E, é claro, ao chegar lá, há de encontrar o palco pronto, mais ou menos como aqui, com todos os seus personagens à espera. Porque personagem também existe! Basta só pensar: quanta gente, ao longo de todos esses anos pelo mundo afora, já não foi Pluft, por exemplo? E quanta gente na platéia já não o amou intensa e verdadeiramente durante aquela horinha de uma vida toda que dura a peça? Todo esse amor - de atores que representam e das crianças encantadas na plaéia - já não será o bastante para dar a Pluft e a qualquer personagem uma alma?
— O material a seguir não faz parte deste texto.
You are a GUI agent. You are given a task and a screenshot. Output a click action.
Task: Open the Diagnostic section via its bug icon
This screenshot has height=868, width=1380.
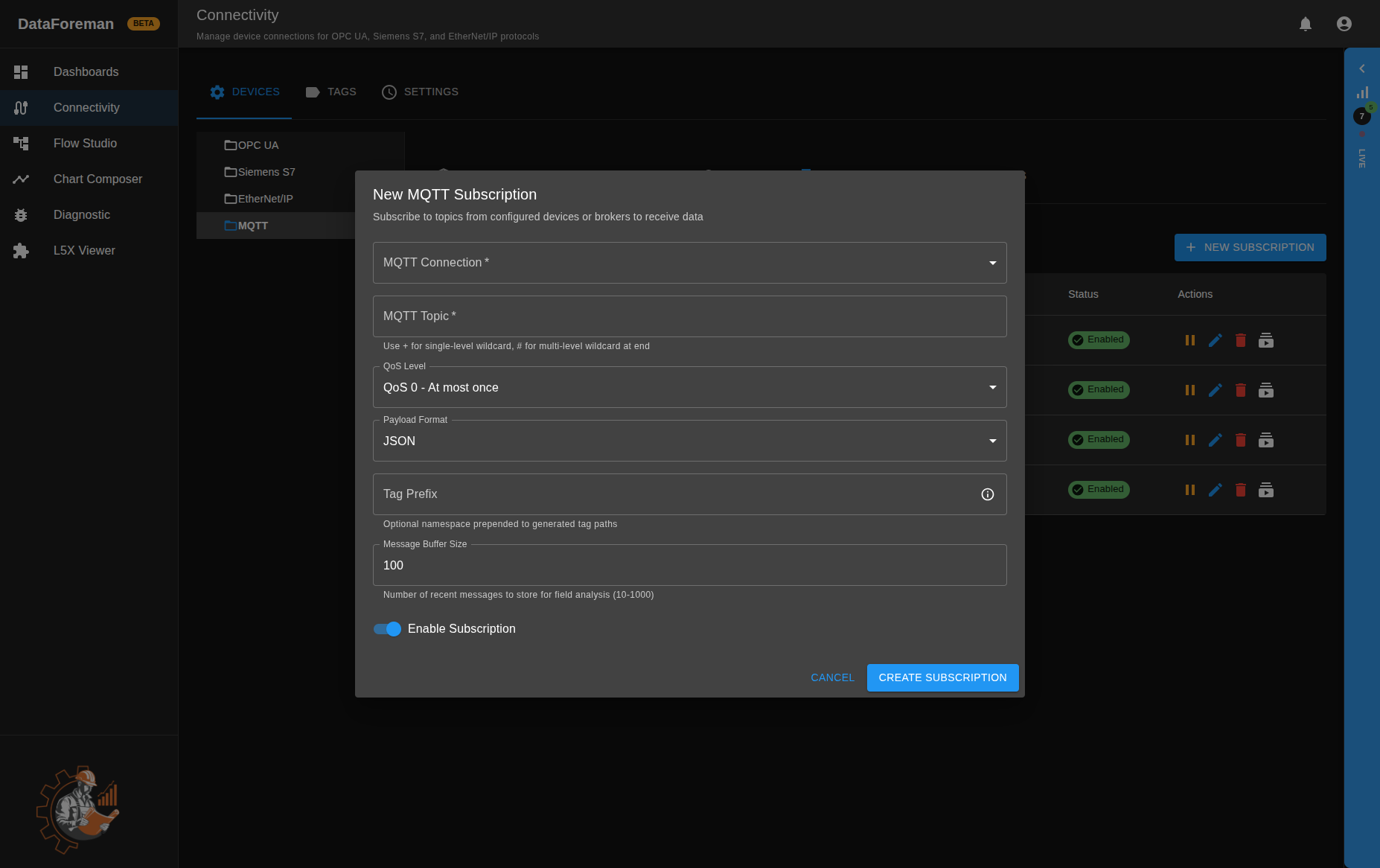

Nesse caso então, não há dúvida que Maria Clara foi uma fábrica de almas. E não é difícil imaginá-la chegando no Céu já escoltada por uma troupe de anjos próprios que são seus personagens, projetos de almas que ela criou para que atores lhes fossem dando vida aos poucos até que viraassem isso, companheiros de sonho de tantas gerações, anjos bizarros no Céu porque criados pelo que de divino há em todos nós: imaginação, amor, vontade.

Qual o texto da estréia de Maria Clara no Céu até ficaria bem eu dizer que não estou autorizado a contar, é supresa que cada um vai poder um dia descobrir, porque peça de Maria Clara é sucesso de ficar uma eternidade em cartaz. Ou melhor, só vai descobrir quem for bom o bastante pra ir parar no mesmo Céu de Maria Clara - o Céu dos que escolheram se doar nesta vida à felicidade dos outros.

Bom, eu falava do texto, que eu bem podia fingir que o conheço, mas não estaria autorizado a contar... Só que não vou arriscar meu ingresso com uma metirinha vaidosa. A verdade é que eu não sei... Desconfio que será um grande improviso, com ela e seus personagens fazendo almas, anjos - e o próprio Deus! - rolarem nas nuvens de tanto rir das suas lembranças de gente nesta terra de doidos tão intensos, na beleza ou na estupidez, na compaixão ou no egoísmo.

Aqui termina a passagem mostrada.